- Relator(a)
- Ministro Gurgel de Faria
- Órgão julgador
- Primeira Turma
- Data do julgamento
- 18/11/2024
- Data de publicação
- 22/11/2024
STJ – Acórdão, Rel. Ministro Gurgel de Faria, Primeira Turma, j. 18/11/2024, p. 22/11/2024
PROCESSUAL CIVIL E TRIBUTÁRIO. OBRIGAÇÃO ACESSÓRIA. PARCELAMENTO. POSTERIOR EXTINÇÃO DA MULTA ISOLADA APLICADA. RELAÇÃO DE TRATO SUCESSIVO. INEXISTÊNCIA. MANDADO DE SEGURANÇA. DECADÊNCIA. RECONHECIMENTO. 1. De acordo com a jurisprudência do STJ, não há falar em relação de trato sucessivo nos casos em que se impugna ato administrativo único, comissivo e dotado de efeitos concretos.

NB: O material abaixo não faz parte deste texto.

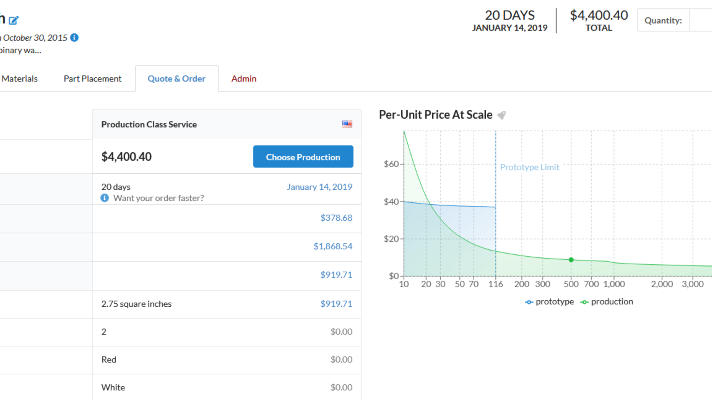Image resolution: width=712 pixels, height=400 pixels.
Task: Click 'Want your order faster?' text
Action: click(159, 198)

Precedentes. 2. Caso em que a controvérsia abrange ato administrativo único, comissivo e dotado de efeitos concretos - referente à publicação da Instrução Normativa n. 1.883/2019 pela Receita Federal -, que extinguiu a obrigação acessória que deu origem à multa isolada, cujo inadimplemento ensejou a adesão da contribuinte a parcelamento, o que, por sua vez, não tem o condão de transformar o débito em obrigação de prestação continuada ou de trato sucessivo. 3. Extemporâneo, portanto, o mandado de segurança, proposto após escoado o prazo de 120 dias previsto na Lei n. 12.016/2009 a contar da referida norma infralegal. 4. Agravo interno desprovido. (AgInt no REsp n. 2.140.824/ES, relator Ministro Gurgel de Faria, Primeira Turma, julgado em 18/11/2024, DJe de 22/11/2024.)